→ Task item
Starting with the line that includes "Task: Expand the tweet options chevron", write out every remaining line of the records below exactly as it appears, leaving out any images.

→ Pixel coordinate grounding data
------------------------------

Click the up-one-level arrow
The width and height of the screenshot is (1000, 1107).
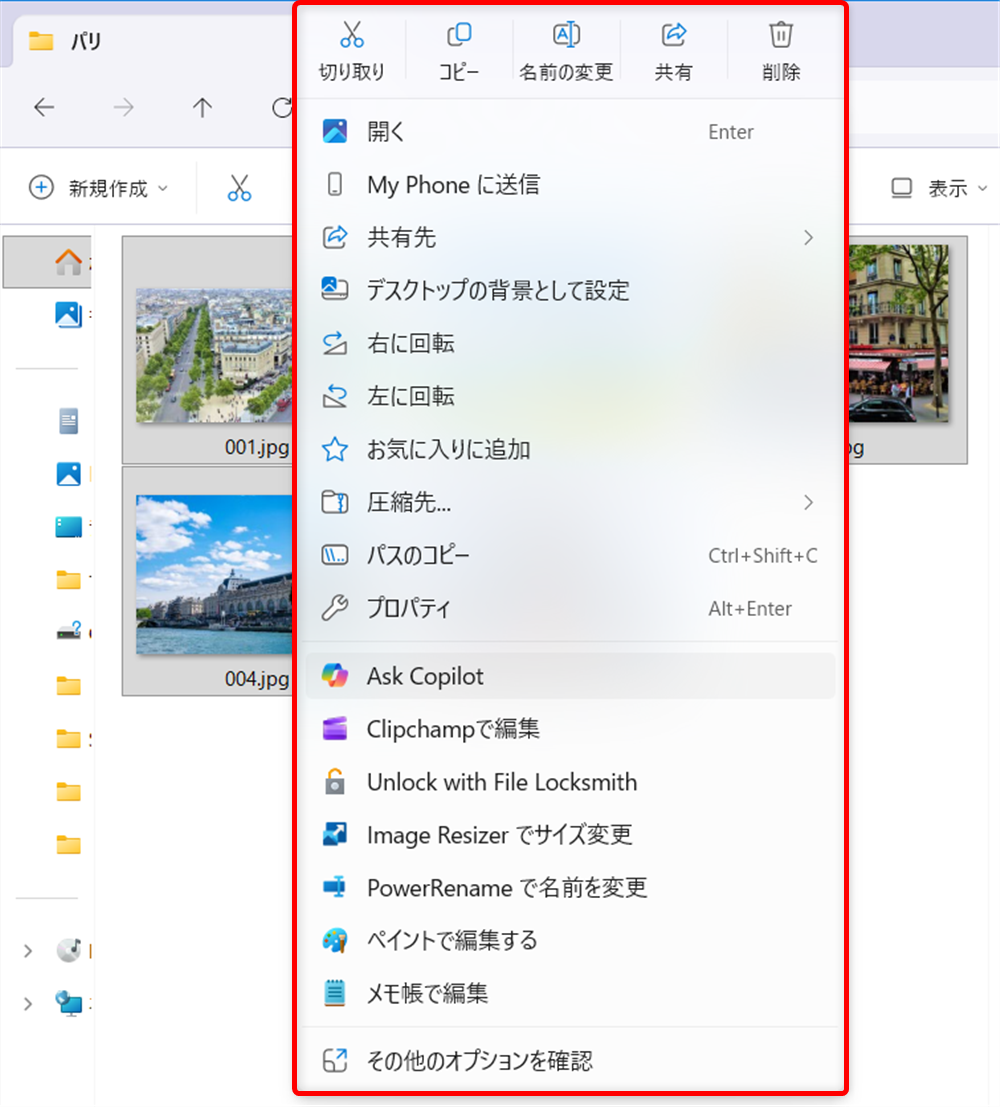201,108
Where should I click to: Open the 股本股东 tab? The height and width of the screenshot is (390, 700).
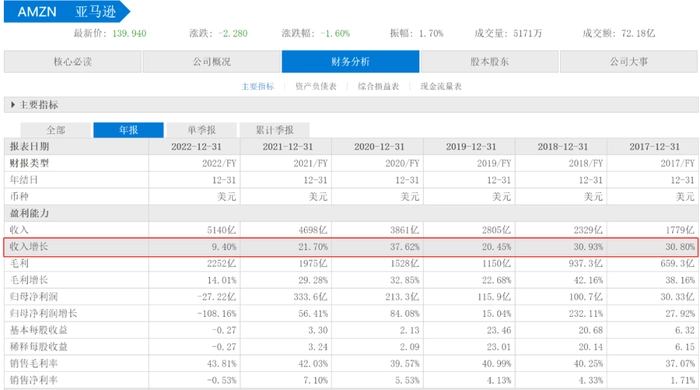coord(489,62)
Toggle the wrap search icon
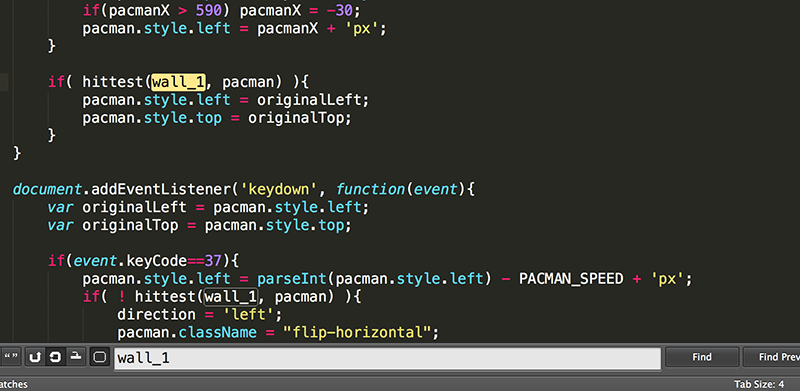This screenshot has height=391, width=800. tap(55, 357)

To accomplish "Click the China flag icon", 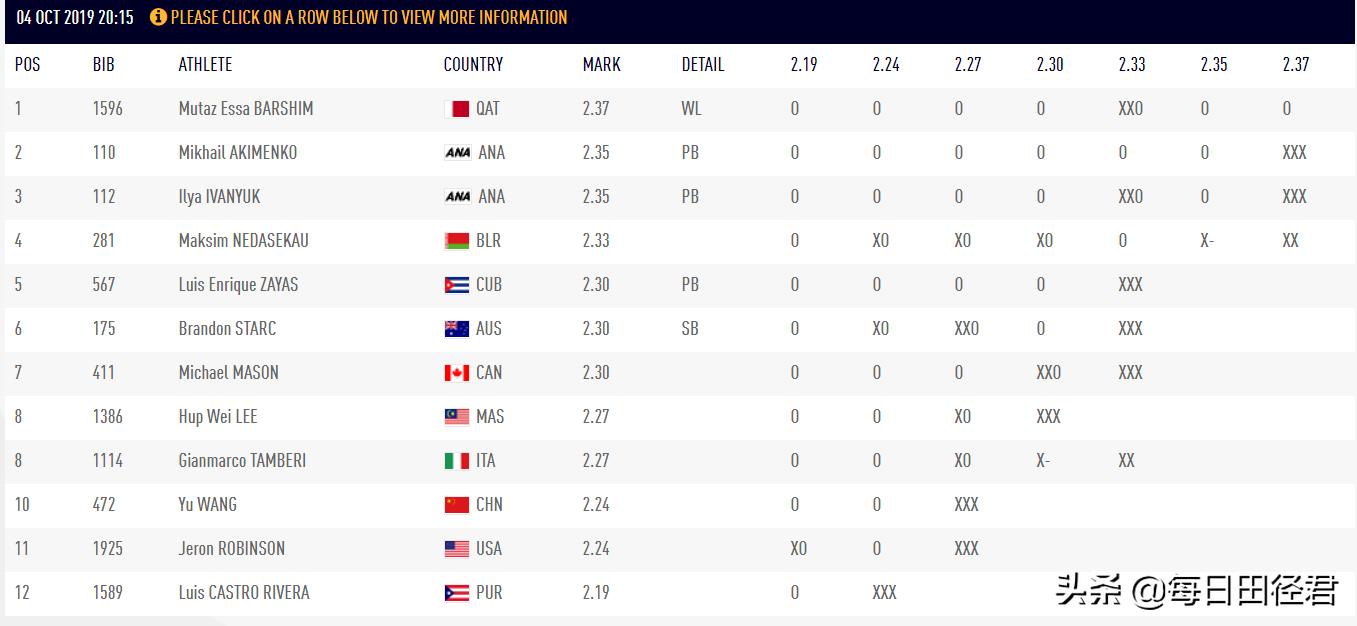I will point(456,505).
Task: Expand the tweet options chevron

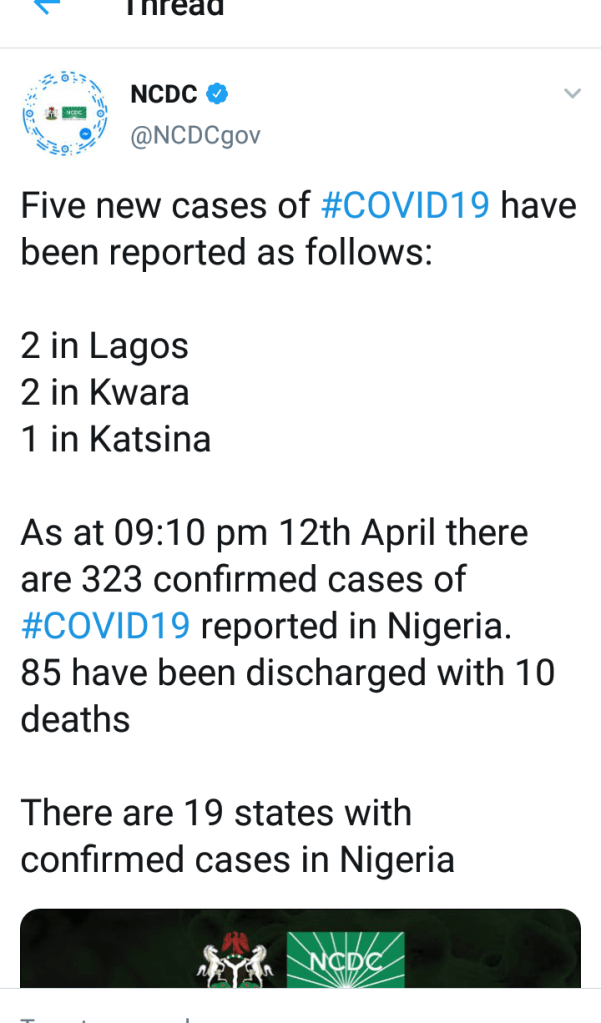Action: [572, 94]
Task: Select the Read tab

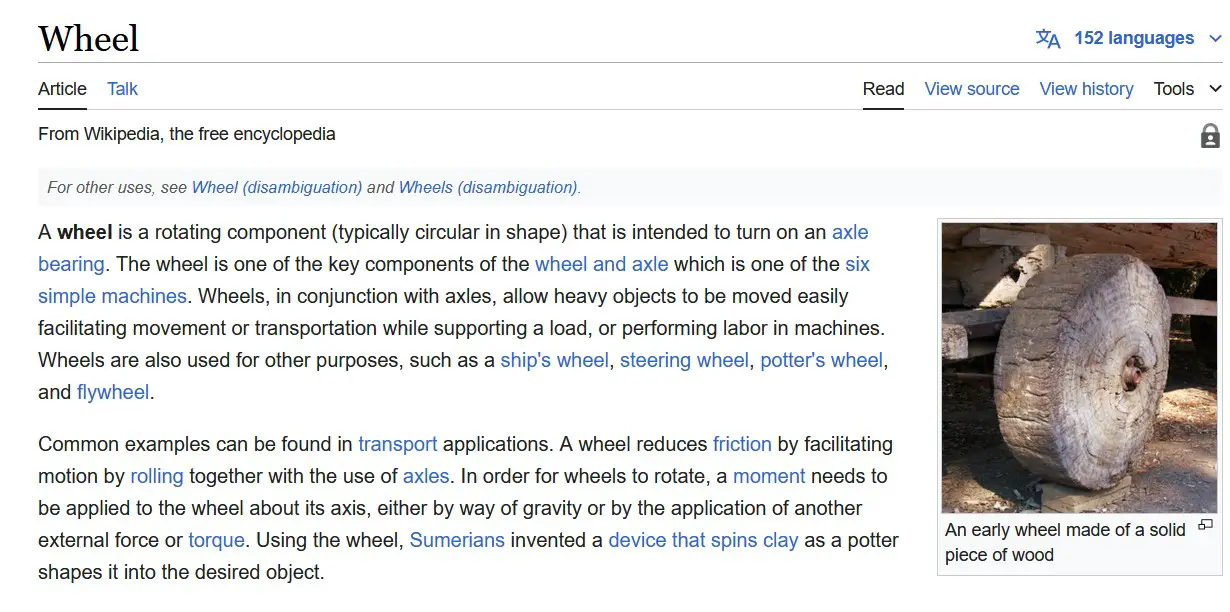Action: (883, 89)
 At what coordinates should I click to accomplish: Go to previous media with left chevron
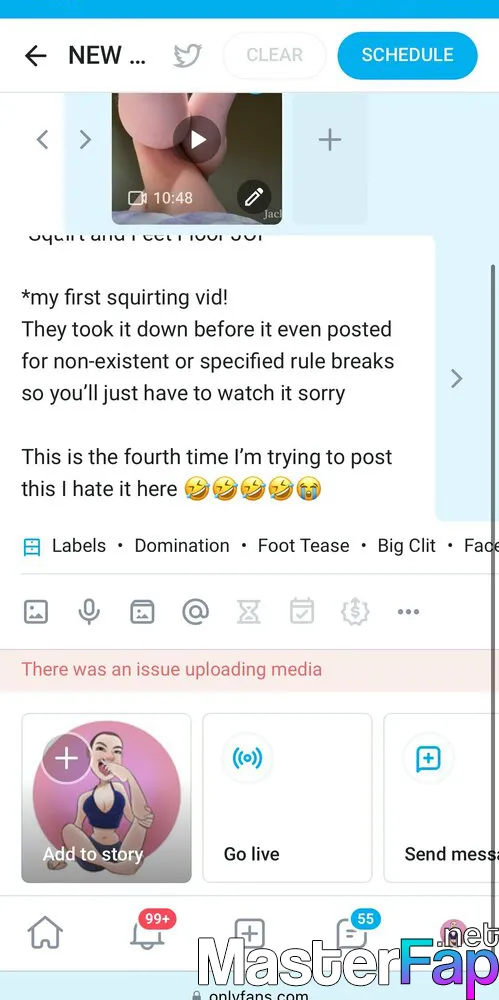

------------------------------

→ Response to this task
Task: Expand the tweet options chevron

Action: [572, 94]
Task: Select the Read tab

Action: (883, 89)
 At what coordinates should I click to accomplish: Go to previous media with left chevron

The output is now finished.